Violence continues unabated, despite the more than 60,000 foreign troops in the country and fresh pledges of financial aid to Karzai's struggling government.

Last year, more than 8,000 people were killed in insurgency-related attacks - the most since the 2001 U.S.-led invasion - and violence has claimed more than 1,700 lives so far this year.

In Saturday's deadliest incident, a roadside bomb hit a coalition convoy west of the southern city of Kandahar, killing four troops and wounding two others.

Coalition spokesman Lt. Col. Paul Fanning said gunmen opened fire on the damaged vehicles and three Afghans were also hurt.

He declined to release the nationality of the troops, who were involved in training Afghan forces.

To the east, a Polish soldier from the separate NATO-led force died when a bomb hit his patrol after midnight in the Dila district of Paktika province. Jacek Poplawski, a Polish military spokesman in Warsaw, said four other soldiers were wounded.
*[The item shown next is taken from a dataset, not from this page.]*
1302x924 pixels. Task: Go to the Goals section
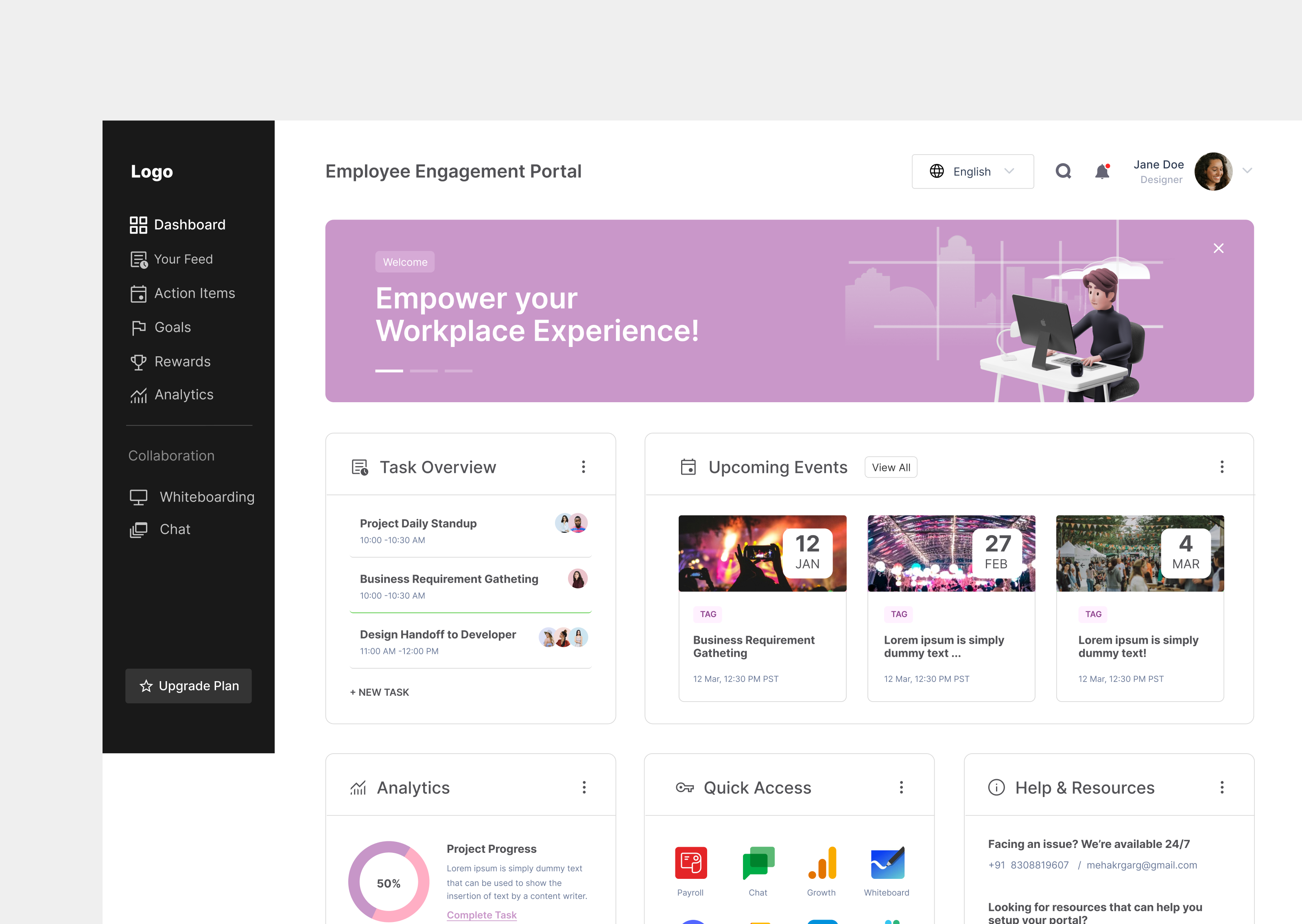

The bombings capped a bloody week.

NATO and Afghan troops backed by warplanes on Wednesday attacked up to 400 Taliban militants who had seized the strategic Arghandab valley, within striking distance of Kandahar.

Lt. Gen. Sher Mohammad Karimi, chief of operations for the Afghan Defense Ministry, said Afghan troops had counted the bodies of 94 insurgents and were holding 29 suspects.

About three-quarters of the militants were foreigners, and villagers said they heard them speaking Arabic and Urdu - the main language of Pakistan, Karimi told reporters in Kabul.

A total of 31 foreign troops have died this month, including four British soldiers, four American troops and another member of the U.S.-led coalition killed earlier this week, according to an Associated Press tally.

In Iraq, where violence has decreased in recent months, 19 have died, though the 200 killed there so far this year is double Afghanistan's total.